• Speech and Language Terms and Definitions
     

    Speech and Language Terms and Definitions:

    ARTICULATION- This refers to the pronunciation of speech sounds. Disorders of articulation include sound substitutions, omissions, and distortions.

    LANGUAGE DISORDERS: Under the heading Language Disorders, there are several subcategories.

    SEMANTICS- This refers to a child's vocabulary skills. It is evaluated by looking at how well a child comprehends and use vocabulary skills.

    MORPHOLOGY- this refers to a child's comprehension and use of grammatical skills. These skills may include: plurals, pronouns, verb tense, negation (e.g. doesn't, not) and questions.

    SYNTAX- This term refers to sentence forms. For example, simple sentences (The cat ran.) to more complex statements (The cat ran quickly down the street.) Incorrect word order and/or simplicity of sentences length usually characterize syntactic disorders.

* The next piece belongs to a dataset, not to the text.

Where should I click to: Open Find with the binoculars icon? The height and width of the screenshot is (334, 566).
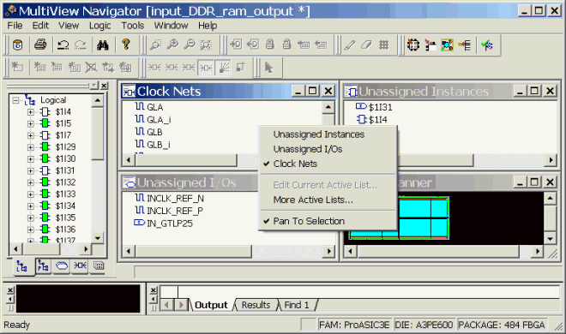pyautogui.click(x=103, y=45)
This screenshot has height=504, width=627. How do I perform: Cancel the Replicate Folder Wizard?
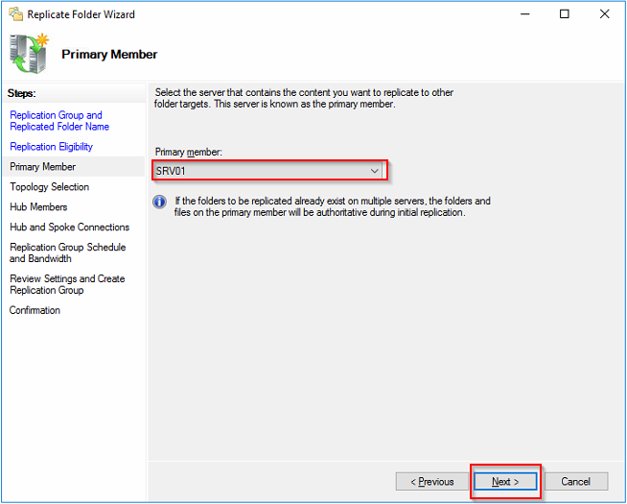coord(575,481)
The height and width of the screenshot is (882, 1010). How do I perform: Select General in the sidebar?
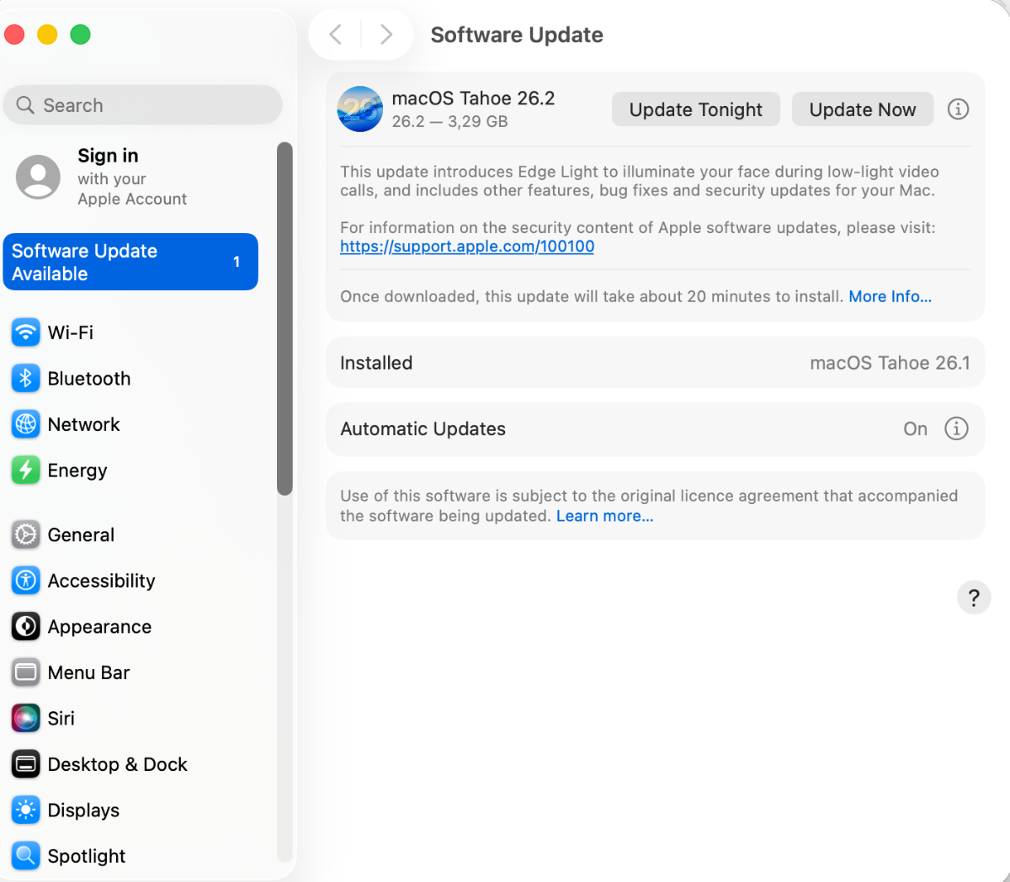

    LANGUAGE PROCESSING SKILLS-This area relates to how well a child listens to a spoken message and his/her ability to act upon it. Skills may be worked upon are improving a child's ability to follow simple to complex directions, story sequencing/retelling, and also auditory discrimination of speech sounds to improve phonics/reading skills.

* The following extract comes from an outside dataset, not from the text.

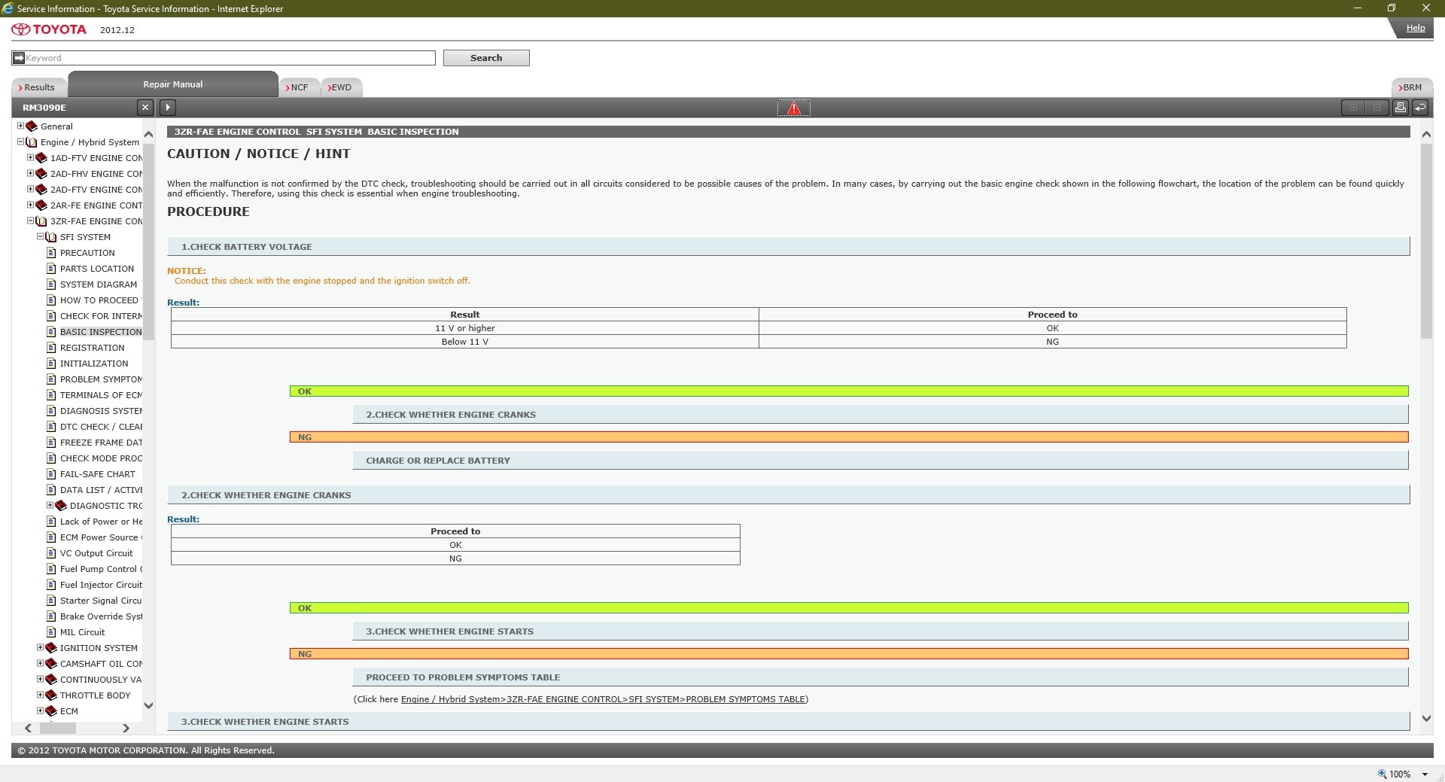Open the Problem Symptoms Table link
This screenshot has width=1445, height=782.
point(603,699)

    PRAGMATICS- pragmatics is the social aspects of language. It refers to how well a person attends to the speaker, the ability to stay on topic of conversation and maintain the topic, appropriate eye contact and body posture, and the ability to take turns.

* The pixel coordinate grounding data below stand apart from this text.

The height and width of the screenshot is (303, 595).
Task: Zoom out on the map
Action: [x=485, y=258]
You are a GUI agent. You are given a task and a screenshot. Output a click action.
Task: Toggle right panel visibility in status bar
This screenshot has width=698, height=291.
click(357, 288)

    PHONOLOGY-This area of language refers to the rules of how sounds go together to form words. For example, we learn that in English some words have endings while others do not (such as go versus got).

    VOICE- A clinician evaluates the child's vocal volume (too loud, too soft) , quality (harsh, hoarse), pitch level (too high or low).

    FLUENCY- Disorders of fluency refer to the presence of word prolongations/repetitions and the degree of severity in which they are exhibited. This disorder is commonly known as stuttering.